WORK REQUIRED =>
If a line in the material below holds the string "help", tally it, then give the tally alone.

[DATA TO PROCESS Boundary: Start]

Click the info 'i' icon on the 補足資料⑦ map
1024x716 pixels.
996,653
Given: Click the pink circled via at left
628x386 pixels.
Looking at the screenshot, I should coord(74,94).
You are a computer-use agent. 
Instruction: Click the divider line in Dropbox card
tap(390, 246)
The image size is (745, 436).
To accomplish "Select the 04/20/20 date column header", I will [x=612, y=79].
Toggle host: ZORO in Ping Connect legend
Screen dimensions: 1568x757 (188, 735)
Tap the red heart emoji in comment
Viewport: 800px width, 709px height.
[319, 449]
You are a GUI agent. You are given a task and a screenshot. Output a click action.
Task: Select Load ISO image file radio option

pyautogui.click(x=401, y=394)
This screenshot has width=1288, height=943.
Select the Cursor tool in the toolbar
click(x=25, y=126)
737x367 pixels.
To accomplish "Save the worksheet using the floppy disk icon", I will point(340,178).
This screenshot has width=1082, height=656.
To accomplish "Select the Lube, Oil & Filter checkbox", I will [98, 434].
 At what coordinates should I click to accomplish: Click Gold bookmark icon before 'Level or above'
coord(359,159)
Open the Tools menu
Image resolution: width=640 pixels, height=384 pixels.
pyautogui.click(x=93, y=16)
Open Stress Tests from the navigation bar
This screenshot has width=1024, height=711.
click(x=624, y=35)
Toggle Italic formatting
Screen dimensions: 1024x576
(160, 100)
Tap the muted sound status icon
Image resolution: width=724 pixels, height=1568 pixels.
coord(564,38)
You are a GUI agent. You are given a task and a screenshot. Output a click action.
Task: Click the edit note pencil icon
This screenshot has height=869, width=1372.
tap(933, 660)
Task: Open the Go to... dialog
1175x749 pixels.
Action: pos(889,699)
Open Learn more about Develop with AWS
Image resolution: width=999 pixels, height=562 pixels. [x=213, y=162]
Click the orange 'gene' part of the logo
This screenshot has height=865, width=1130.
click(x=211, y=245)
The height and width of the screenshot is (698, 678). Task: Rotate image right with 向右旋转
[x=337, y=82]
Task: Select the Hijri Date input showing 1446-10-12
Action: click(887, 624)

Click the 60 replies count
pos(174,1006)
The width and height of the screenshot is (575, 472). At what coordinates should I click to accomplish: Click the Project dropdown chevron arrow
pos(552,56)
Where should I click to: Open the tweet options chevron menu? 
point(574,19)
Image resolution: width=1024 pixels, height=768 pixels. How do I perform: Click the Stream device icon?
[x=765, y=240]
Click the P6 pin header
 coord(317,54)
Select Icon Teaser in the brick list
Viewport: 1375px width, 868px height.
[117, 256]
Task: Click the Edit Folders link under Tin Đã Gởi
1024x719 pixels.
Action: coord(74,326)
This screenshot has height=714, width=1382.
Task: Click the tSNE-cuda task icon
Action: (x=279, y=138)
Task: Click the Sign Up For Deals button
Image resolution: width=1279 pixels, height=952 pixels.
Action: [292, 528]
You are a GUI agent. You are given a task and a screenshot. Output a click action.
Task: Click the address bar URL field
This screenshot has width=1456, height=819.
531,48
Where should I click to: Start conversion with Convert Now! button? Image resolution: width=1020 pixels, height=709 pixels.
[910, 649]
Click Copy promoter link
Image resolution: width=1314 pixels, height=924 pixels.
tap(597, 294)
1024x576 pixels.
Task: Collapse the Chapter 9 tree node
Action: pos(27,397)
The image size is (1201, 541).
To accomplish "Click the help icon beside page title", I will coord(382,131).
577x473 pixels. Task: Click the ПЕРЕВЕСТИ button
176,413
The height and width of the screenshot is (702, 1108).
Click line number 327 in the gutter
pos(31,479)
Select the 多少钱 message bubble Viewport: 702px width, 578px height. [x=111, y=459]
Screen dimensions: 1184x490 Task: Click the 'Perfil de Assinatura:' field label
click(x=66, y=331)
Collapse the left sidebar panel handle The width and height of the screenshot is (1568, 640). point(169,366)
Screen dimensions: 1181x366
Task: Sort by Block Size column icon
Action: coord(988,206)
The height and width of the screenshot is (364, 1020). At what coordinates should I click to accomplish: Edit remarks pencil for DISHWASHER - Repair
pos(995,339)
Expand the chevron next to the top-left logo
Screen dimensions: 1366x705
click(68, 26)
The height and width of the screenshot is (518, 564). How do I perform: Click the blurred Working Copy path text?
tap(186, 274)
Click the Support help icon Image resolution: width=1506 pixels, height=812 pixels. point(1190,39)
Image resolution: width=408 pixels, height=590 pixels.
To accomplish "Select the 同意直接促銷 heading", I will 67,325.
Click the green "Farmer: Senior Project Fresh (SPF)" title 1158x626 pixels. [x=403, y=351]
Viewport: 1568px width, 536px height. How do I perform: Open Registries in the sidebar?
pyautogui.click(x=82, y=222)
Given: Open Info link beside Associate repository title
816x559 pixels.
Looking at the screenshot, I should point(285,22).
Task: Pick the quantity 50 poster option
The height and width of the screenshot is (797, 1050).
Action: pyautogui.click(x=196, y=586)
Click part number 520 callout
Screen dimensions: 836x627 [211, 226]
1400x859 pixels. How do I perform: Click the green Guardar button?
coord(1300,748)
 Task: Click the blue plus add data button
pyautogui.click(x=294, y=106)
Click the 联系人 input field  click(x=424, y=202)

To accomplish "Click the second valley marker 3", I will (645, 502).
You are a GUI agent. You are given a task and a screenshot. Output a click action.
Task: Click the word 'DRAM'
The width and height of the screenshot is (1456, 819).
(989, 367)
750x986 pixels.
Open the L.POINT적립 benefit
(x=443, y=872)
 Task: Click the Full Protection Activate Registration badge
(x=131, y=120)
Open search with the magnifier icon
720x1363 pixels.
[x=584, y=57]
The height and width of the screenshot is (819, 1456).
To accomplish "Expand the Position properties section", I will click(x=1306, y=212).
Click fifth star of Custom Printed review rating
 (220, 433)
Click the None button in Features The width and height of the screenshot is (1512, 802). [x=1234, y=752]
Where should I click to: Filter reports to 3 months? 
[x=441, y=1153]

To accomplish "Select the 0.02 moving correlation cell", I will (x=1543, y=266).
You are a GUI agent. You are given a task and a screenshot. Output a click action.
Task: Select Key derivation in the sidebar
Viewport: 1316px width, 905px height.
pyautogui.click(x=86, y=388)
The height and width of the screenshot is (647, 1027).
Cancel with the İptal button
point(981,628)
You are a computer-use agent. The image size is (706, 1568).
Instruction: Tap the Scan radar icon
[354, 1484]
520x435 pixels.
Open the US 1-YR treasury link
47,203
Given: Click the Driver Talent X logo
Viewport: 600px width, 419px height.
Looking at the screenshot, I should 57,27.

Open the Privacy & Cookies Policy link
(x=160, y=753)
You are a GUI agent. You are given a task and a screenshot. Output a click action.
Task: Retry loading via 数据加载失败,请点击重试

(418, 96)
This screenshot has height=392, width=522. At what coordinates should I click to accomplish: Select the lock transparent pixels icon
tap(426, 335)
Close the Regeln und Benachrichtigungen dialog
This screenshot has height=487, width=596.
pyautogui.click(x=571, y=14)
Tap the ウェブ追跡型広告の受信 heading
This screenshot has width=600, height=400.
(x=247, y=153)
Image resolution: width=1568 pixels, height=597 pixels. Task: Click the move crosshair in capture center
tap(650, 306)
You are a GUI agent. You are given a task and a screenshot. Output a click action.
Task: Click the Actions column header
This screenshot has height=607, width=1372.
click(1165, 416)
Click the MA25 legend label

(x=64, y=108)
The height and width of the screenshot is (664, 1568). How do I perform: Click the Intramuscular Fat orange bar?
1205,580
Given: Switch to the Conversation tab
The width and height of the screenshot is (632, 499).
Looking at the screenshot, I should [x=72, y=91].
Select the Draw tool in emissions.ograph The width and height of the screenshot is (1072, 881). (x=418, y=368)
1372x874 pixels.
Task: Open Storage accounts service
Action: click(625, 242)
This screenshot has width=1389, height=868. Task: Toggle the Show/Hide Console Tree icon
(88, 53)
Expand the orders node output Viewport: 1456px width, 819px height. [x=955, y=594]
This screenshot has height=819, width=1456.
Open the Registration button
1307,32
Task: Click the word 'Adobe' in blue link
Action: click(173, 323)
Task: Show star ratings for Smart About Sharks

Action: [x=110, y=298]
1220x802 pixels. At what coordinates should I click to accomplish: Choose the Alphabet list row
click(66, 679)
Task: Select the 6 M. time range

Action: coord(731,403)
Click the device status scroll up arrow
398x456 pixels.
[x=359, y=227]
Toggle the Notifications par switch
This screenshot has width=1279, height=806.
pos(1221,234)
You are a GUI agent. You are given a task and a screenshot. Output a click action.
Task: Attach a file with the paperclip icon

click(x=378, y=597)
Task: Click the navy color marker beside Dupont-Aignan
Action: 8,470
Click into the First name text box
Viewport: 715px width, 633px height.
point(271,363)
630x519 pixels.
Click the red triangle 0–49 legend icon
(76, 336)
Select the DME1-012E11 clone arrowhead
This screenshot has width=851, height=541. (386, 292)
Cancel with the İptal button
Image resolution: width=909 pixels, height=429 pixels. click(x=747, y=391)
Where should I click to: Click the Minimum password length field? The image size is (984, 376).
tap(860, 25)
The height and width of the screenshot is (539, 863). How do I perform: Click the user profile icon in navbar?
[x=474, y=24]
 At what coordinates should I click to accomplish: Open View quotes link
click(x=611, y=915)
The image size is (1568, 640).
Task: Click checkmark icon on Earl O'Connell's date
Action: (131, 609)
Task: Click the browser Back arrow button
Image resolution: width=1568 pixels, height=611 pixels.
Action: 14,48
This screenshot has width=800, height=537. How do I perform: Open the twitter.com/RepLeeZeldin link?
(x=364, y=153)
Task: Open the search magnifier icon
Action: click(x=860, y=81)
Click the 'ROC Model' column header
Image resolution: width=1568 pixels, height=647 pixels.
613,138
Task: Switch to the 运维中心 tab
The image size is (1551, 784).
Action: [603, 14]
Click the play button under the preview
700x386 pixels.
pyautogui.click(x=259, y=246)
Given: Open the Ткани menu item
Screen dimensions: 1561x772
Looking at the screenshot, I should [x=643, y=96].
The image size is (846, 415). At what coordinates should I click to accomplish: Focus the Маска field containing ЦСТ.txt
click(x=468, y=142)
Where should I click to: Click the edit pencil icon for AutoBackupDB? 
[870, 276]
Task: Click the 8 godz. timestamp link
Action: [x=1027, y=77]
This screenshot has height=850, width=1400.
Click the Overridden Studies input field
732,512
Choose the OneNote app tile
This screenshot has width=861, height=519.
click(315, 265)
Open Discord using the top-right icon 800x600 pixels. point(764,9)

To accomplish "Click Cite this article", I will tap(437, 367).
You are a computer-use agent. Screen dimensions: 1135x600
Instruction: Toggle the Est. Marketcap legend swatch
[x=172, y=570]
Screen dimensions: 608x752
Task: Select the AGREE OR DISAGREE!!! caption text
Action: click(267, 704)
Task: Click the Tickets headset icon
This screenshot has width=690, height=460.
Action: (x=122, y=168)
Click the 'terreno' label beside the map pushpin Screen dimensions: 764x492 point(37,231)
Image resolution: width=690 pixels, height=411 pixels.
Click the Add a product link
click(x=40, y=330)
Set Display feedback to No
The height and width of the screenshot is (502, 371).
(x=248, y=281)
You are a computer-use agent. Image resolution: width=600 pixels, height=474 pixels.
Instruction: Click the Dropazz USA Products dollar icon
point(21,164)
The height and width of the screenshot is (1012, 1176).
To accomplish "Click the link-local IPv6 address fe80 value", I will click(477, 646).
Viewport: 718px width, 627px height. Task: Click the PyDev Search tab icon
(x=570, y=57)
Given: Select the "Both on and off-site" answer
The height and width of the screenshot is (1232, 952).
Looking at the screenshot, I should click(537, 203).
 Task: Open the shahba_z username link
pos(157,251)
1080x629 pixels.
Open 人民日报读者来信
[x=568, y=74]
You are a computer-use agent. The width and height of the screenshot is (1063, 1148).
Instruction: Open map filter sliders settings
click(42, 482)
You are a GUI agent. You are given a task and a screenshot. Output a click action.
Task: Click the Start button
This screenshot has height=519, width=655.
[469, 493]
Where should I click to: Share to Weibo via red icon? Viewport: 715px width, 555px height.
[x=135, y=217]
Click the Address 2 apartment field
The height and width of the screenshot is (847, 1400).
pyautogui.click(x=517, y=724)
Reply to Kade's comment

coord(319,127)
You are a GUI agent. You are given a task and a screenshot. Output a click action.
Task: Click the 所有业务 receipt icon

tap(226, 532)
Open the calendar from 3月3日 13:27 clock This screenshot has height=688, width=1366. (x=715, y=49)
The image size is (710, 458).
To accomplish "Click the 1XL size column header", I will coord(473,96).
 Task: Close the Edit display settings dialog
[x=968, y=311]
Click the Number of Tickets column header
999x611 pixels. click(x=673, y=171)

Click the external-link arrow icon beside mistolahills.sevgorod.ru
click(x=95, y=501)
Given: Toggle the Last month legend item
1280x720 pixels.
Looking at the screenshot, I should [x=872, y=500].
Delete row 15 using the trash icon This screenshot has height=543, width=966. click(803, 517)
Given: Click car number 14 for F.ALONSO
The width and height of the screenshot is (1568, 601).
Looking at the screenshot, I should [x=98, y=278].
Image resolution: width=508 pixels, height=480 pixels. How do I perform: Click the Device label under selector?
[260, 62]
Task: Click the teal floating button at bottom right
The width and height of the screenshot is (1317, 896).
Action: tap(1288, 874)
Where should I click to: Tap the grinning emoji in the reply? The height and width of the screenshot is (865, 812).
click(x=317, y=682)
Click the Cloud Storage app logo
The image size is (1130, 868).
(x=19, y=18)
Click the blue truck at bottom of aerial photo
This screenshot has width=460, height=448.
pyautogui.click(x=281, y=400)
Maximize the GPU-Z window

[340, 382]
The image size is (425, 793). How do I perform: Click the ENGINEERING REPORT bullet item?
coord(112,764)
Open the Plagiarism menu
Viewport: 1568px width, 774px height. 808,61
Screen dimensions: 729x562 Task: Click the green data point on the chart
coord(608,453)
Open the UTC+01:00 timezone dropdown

[DATA TO PROCESS Boundary: End]

TASK RESPONSE =>
2